Eric Alexander previews the Baden-Baden meeting to be held on 25 and 26 October, at which the impact of typhoons and hurricanes on reinsurance costs and renewals will be one of the burning issues
This September's hurricanes shattered whatever expectations there might have been earlier in the year for reductions in the cost of reinsurance programmes for 2005. Just how much the losses have impacted various accounts and the consequences on reinsurance pricing will be one of the hot topics for discussion at next week's reinsurance meetings in Baden-Baden, Germany.
Andrew Carrier, active underwriter at Kiln Re, says that after a couple of benign years in 2002 and 2003 this year's hurricane activity was a wake-up call to the market, which had been drifting into a softening mode.
He comments: "Perhaps this activity in the third quarter should not be seen as too much of a surprise. What is worth noting is the unusual track the hurricanes took, with four or five Caribbean islands being hit and Hurricane Ivan doubling back over Florida." He adds: "Reinsurers' earnings in the third quarter will be dramatically affected."
Blowing in the wind
Gerald Konig, European origination leader at GE Insurance Solutions, believes that these four hurricanes, together with recent typhoons in Japan, have had an obvious impact on the world market. He says: "If we add up all the losses, we expect that 2004 will be one of the most expensive years ever for insured losses arising from natural catastrophes. The total will at least reach the cost of Hurricane Andrew (in 1992) but could even exceed it."
He continues: "While it is still too early to give a firm figure on losses, I think this will be a peal catastrophe year. We're expecting a stable market environment on the property catastrophe lines as a result."
Reinsurance broker Dermot Flood of Cooper Gay, adds: "These losses are certainly going to impact the earnings of most reinsurance companies in 2004. It is not really a capital issue so I cannot see any major withdrawals from the market; however, people will want to get those earnings back on track for next year and I think reinsurers will be looking to maintain rates in the market."
Mr Flood's colleague, Frank Rieder of Cooper Gay USA, points out that there is also a psychological factor arising from this year's hurricane pattern.
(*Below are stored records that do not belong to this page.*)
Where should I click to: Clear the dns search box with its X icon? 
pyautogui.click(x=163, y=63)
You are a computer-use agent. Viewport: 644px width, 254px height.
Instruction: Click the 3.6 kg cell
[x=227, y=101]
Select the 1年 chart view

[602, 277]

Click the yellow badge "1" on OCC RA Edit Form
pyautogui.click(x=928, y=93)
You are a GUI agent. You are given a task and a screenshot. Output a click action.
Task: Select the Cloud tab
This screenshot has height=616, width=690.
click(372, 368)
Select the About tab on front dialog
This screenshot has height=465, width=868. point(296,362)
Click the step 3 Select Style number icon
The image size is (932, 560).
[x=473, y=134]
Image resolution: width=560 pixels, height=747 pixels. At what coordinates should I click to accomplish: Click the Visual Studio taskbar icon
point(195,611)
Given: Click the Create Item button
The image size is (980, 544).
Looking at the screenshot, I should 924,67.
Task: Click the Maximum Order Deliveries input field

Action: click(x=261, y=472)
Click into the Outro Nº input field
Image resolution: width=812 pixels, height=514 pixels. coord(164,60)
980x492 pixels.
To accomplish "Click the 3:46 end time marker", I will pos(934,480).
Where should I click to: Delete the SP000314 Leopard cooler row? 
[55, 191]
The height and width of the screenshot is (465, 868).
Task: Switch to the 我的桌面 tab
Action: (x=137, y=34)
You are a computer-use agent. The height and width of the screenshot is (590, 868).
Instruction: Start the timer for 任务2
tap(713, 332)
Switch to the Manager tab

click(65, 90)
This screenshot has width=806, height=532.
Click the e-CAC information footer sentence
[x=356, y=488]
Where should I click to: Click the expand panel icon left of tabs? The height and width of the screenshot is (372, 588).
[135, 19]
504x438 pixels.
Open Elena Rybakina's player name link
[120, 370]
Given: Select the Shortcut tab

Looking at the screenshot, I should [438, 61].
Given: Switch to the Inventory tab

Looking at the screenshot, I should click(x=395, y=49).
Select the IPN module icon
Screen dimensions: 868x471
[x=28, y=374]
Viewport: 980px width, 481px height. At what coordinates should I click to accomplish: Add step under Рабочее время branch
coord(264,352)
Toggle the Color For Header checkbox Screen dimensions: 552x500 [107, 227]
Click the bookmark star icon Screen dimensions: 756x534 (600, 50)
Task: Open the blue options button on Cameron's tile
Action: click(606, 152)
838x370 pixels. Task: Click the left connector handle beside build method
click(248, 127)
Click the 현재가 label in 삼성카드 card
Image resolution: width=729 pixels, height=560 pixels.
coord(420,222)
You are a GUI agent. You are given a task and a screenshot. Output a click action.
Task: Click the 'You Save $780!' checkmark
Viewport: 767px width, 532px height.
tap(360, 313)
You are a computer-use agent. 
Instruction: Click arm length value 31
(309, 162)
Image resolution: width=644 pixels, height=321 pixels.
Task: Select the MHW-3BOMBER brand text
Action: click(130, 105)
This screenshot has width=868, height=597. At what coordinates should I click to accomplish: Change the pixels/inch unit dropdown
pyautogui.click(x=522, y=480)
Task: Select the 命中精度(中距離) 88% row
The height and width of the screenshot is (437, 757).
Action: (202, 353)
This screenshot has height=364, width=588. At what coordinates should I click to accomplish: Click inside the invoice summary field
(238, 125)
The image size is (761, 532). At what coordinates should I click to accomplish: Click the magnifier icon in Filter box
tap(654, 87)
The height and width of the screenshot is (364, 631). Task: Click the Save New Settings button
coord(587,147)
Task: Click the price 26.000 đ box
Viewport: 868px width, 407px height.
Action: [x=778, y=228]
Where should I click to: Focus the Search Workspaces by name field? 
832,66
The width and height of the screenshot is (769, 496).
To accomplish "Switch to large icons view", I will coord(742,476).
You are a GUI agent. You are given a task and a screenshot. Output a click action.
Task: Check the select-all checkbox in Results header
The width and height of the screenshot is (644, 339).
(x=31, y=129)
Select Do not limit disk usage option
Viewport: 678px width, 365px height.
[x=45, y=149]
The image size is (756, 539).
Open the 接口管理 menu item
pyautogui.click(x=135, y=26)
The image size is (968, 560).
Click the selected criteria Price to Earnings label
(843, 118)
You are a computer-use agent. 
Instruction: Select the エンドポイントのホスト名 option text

He says: "It is not purely the size of loss for each individual event that is notable but more the psychological impact in that they were so close together, almost back-to-back, and taking paths that were very similar. Due to the way that reinsurance is currently structured, companies did not necessarily experience the recovery on the reinsurance side that a lot of people were hoping for because retentions have been going up over the past few years."
Mr Rieder adds that the frequency of losses had a significant impact, especially on those who had opted for higher retentions. He suggests that while two losses within the retention was probably acceptable, when it gets to three or four it could start to sting. He says: "I think that is what has happened. Many people are looking at their retentions and claiming never to have thought they would have experienced this sort of frequency within what was basically a four-week period."
Whether such frequency might make various companies rethink their retention and perhaps seek to decrease it is always a possibility. It seems inevitable that people will more than ever be reviewing their reinsurance requirements but price is always going to be a major factor and lowering the retention could prove costly.
Peter Middleton, managing director of Markel International's specialty division, believes the effects of these hurricanes will move attitudes in the market primarily based on their frequency and not necessarily on their size. Many firms have been hit hard within their retentions and there have been significant increases in retentions in recent years as a consequence of the price of reinsurance going up.
"I suspect the only people who are now going to be coming to the table for 1 January renewals looking for rate reductions, in terms of property catastrophe cover, are those in territories not subject to these types of loss," adds Mr Middleton. "However, even if they come for softening, they might not necessarily get it because most reinsurers will be saying it is a global market for catastrophe business and you have to contribute to the common pot. So the market will be firm with people who experience any sort of loss paying higher prices."
Another important topic that inevitably features in Baden-Baden discussions is that of security. This is frequently driven by the experiences of previous years. Two years ago, Gerling was in the spotlight, last year Scor, and this year it is Converium. There are ongoing discussions about the security of reinsurers and there is always action that has to be taken arising out of these developments.
Mr Konig says: "This is a critical issue for our industry, in which we need stable and financially strong players. The importance placed on security confirms and supports the restructuring we have done in GE Insurance Solutions over the past couple of years. We really did everything that was needed to put our company into a financially stronger position."
He continues: "If you look at how we are measured nowadays, how the rating agencies look at reinsurers, then we have to have a certain equity capital requirement on which we obviously need to earn a return. The better the security, the higher the capital we use. It is also why a higher margin is required, to pay for this capital."
Clearly, there will be tough talking in Baden-Baden next week with much to occupy the minds of the 1500 or so insurer, reinsurer and broker delegates attending. To what extent they will return home with definitive contracts fixed is another matter. All in all, the renewal season looks like it will be another testing one.